Los aparatos del Estado poseen ―más aún en el caso de España― una fuerza brutal, que se ejerce gracias a unos poderosos tentáculos. Unos tentáculos que se extienden más allá y más acá de los gobiernos de turno. Una fuerza difícil de controlar, con ideología propia. Un monstruo que por el bien de la democracia siempre debería estar bajo vigilancia. Sus tentáculos: fuerzas policiales, servicios secretos, cúpulas judiciales, fiscales, altos funcionarios..., flanqueados por unos medios de comunicación sin escrúpulos ―con alguna excepción―.

Los aparatos del Estado estaban furiosos. Mucho más que Rajoy y su gobierno. Si era necesario saltarse las leyes, aquellos que alardean de ser sus últimos guardianes se las saltarían. Si había que inventar, inventarían. Si mentir, mentirían.

Organizaron, con la participación del Ejecutivo, la 'guerra sucia' contra el soberanismo. La propaganda y la mentira. Las noticias falsas. Las acusaciones absurdas. Las amenazas. Las presiones y sobornos a países extranjeros. La represión. También los hachazos para romper la sociedad catalana. Y la persecución policial y judicial contra los líderes independentistas.

Soltar al monstruo nunca sale gratis. Su brutalidad ha terminado poniendo en cuestión la adulterada calidad de la democracia española

Rajoy había abierto la caja de Pandora. Y la caja de Pandora no podía volverse a cerrar. El monstruo había emergido completamente desde la oscura profundidad. Los aparatos del Estado se habían desatado y, ni que hubiera querido, el gobierno del PP no lo hubiera podido detener. El monstruo, una vez libre de sus cadenas, sólo se obedece a sí mismo.
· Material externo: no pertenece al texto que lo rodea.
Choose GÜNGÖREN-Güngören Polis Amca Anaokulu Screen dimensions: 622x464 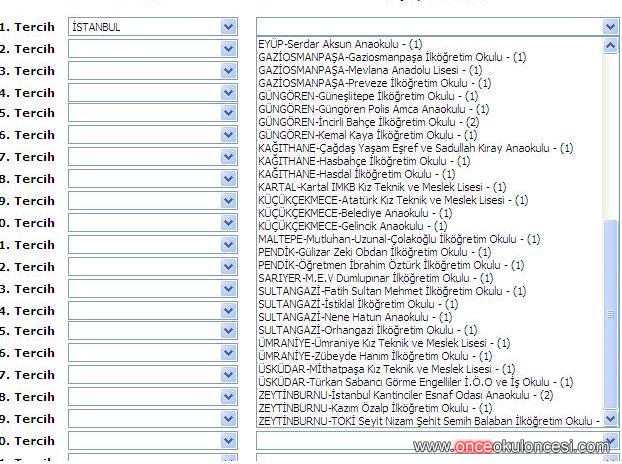(x=370, y=109)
El rey Felipe VI, el día 3 de octubre de 2017, no hizo otra cosa que espolonear a la bestia, llamarla a seguir actuando, a no vacilar en su embestida. Aquel día el monstruo ―que siente debilidad por la monarquía apadrinada por Franco― se vio invencible.

Tanto como para inventar y sostener ―hasta hoy― un relato falso ―la mentira de la violencia― para poder acusar de rebelión y sedición a los líderes independentistas. Y pedir para ellos condenas delirantes. La realidad, los hechos, hace tiempo que les dejó de importar. Tanto es así que se acusa también a los líderes independentistas de malversación de dinero a pesar de que tanto Rajoy como Montoro repitieron que la Generalitat no había destinado ni un euro al referéndum del 1-O.

Soltar al monstruo nunca sale gratis. Su brutalidad ha terminado poniendo en cuestión, entre muchos ciudadanos de toda la geografía y también ante los ojos de la comunidad internacional, la adulterada calidad de la democracia española. Una democracia que cuya fragilidad y poca consistencia y la actuación ciega de los aparatos del Estado han dejado al descubierto. Una democracia, recordémoslo, que tiene su origen en un pacto ―la Transición― terriblemente injusto pero que sirvió en su día ―hace cuarenta años― para salir del embrollo. Un pacto que, por cierto, apenas tuvo consecuencias para los poderosos aparatos del Estado, a los que les bastó con dejarse barnizar el lomo y aceptar que hacer un cierto espacio para los recién llegados.

En cuanto a Catalunya, haber encomendado a la bestia acabar con el problema no hará otra cosa que acrecentar la tensión y el enfrentamiento. Máxime porque la derecha española, cada vez más extrema, ha decidido hacer como el Rey, y aplaudir la bestia y cantarle el "¡A por ellos!". Tanto el PP y Ciudadanos, como una buena parte del PSOE, como los aparatos del Estado, como los medios de comunicación que participan con entusiasmo e irresponsabilidad en todo ello, se dicen a sí mismos que lo hacen por España. La suya es una idea de España romántica, apolillada e irreal, que el franquismo exacerbó, pero que viene de muy lejos. Una España en la que la diferencia es vista como una enfermedad muy fea y no como una riqueza, y que, por tanto, no soporta ni respeta a los catalanes. La constatación de que esta España es imposible, que nunca se convertirá en realidad, está en la raíz del odio, de la voluntad de revancha, del resentimiento amargo del dueño de la plantación que siente que el esclavo es un jodido traidor.